Suicide is a sin, but it is not why Judas went to hell. Judas went to hell because he never truly put his faith in Jesus. God didn’t make Judas Iscariot betray Jesus, but He foreknew he was going to do it:

  • Even my own familiar friend in whom I trusted, who ate my bread, has lifted up his heel against me. Psalm 41:9.

  • As soon as Judas took the bread, Satan entered into him. So Jesus told him, “What you are about to do, do quickly.” John 13:27.

  • “While I was with them, I protected them and kept them safe by that name you gave me. None has been lost except the one doomed to destruction so that Scripture would be fulfilled.” John 17:12.

And yet it’s mind blowing to realize Judas was used by God to do miracles which pointed others to Jesus:

When Jesus had called the Twelve together, he gave them power and authority to drive out all demons and to cure diseases, and he sent them out to proclaim the kingdom of God and to heal the sick. Luke 9:1-2.

This adds understanding to the dire warning of Jesus, especially for our generation:

Many will say to me on that day, ‘Lord, Lord, did we not prophesy in your name and in your name drive out demons and in your name perform many miracles?’ Then I will tell them plainly, ‘I never knew you. Away from me, you evildoers!’ Matthew 7:22-23.

Nevertheless, as a challenge to all genuine Christians today, I remind us of this promise:

Very truly I tell you, whoever believes in me will do the works I have been doing, and they will do even greater things than these, because I am going to the Father. John 14:12.


#6

You all might like to research your comments about Jude and Judas.

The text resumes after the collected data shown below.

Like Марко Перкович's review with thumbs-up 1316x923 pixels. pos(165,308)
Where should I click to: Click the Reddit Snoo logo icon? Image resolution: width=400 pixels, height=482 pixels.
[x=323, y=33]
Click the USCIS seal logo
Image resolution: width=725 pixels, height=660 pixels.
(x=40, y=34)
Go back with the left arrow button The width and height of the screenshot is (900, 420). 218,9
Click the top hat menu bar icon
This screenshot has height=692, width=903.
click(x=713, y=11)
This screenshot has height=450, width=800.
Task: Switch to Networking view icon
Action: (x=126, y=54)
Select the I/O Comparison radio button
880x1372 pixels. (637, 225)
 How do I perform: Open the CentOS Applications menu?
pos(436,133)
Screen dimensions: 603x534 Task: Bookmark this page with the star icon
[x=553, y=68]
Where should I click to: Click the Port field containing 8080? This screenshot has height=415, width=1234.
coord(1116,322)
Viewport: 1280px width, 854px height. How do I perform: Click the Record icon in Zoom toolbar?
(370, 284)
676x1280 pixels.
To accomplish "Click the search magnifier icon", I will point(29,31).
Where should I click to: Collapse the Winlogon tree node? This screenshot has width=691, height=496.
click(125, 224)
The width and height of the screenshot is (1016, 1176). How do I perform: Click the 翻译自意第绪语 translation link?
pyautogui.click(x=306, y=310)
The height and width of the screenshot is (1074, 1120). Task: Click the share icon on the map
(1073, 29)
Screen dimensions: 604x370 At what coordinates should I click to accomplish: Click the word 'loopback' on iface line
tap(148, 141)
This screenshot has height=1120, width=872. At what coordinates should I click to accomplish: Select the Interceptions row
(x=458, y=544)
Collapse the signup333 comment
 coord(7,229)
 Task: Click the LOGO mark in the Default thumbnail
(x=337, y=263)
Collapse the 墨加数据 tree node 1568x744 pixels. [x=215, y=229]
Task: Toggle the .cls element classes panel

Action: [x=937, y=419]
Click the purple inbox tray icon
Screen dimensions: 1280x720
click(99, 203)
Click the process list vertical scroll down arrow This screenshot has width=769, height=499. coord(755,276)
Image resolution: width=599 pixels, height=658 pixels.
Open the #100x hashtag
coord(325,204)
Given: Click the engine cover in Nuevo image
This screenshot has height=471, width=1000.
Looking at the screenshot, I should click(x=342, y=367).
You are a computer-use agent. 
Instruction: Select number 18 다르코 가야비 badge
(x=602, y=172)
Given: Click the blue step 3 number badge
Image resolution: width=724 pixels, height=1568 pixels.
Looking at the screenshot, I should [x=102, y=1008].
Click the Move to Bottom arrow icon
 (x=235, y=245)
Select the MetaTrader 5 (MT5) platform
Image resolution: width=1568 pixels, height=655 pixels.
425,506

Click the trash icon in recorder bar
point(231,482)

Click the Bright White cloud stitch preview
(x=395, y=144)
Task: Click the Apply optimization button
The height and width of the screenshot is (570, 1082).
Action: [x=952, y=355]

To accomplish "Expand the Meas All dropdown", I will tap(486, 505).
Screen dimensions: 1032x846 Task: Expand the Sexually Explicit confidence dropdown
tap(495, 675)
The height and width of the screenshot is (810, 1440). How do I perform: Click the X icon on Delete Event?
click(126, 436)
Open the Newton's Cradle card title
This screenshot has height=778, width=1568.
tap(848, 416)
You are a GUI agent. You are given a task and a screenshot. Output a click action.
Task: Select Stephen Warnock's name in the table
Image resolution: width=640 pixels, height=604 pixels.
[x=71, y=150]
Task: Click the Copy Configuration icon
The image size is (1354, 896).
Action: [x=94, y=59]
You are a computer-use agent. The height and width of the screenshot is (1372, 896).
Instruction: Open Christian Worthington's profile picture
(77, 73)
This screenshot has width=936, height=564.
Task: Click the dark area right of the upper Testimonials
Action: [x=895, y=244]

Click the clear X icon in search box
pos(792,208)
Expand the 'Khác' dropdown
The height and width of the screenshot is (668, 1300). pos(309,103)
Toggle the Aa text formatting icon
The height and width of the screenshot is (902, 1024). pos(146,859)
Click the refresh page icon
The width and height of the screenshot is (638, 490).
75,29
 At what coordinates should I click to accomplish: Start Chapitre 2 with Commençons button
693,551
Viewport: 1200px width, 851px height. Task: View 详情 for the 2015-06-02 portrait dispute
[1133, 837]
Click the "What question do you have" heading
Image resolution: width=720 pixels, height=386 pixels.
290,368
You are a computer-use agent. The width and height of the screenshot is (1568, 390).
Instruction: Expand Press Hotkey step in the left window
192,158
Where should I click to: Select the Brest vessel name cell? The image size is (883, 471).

"Jude is clearly distinguished from Judas Iscariot, another apostle and later the betrayer of Jesus. Both Jude and Judas are translations of the name Ὶούδας in the Koine Greek language original text of the New Testament, which in turn is a Greek variant of Judah (Y’hudah), a name which was common among Jews at the time. In most Bibles in languages other than English and French, Jude and Judas are referred to by the same name. "

Maybe someone smarter than me can elaborate?


#7

Not sure what you mean, English is not my native language, you Englishmen gave some persons strange names, James instead of Jakobus, Peter instead of Petrus, also Jude instead instead of Judas when reffering to the other (good) Judas, hence my mistake.


#8

English is quite frustrating. Much respect for being bilingual. Your English is fine to me. Probably better than most 12th graders these days… But I am not one to talk. For it being my native tongue, I sure annoy a lot of people like Paidion, who often find imperfections in my grammar. Though often, it is mainly because I use my cell phone to post.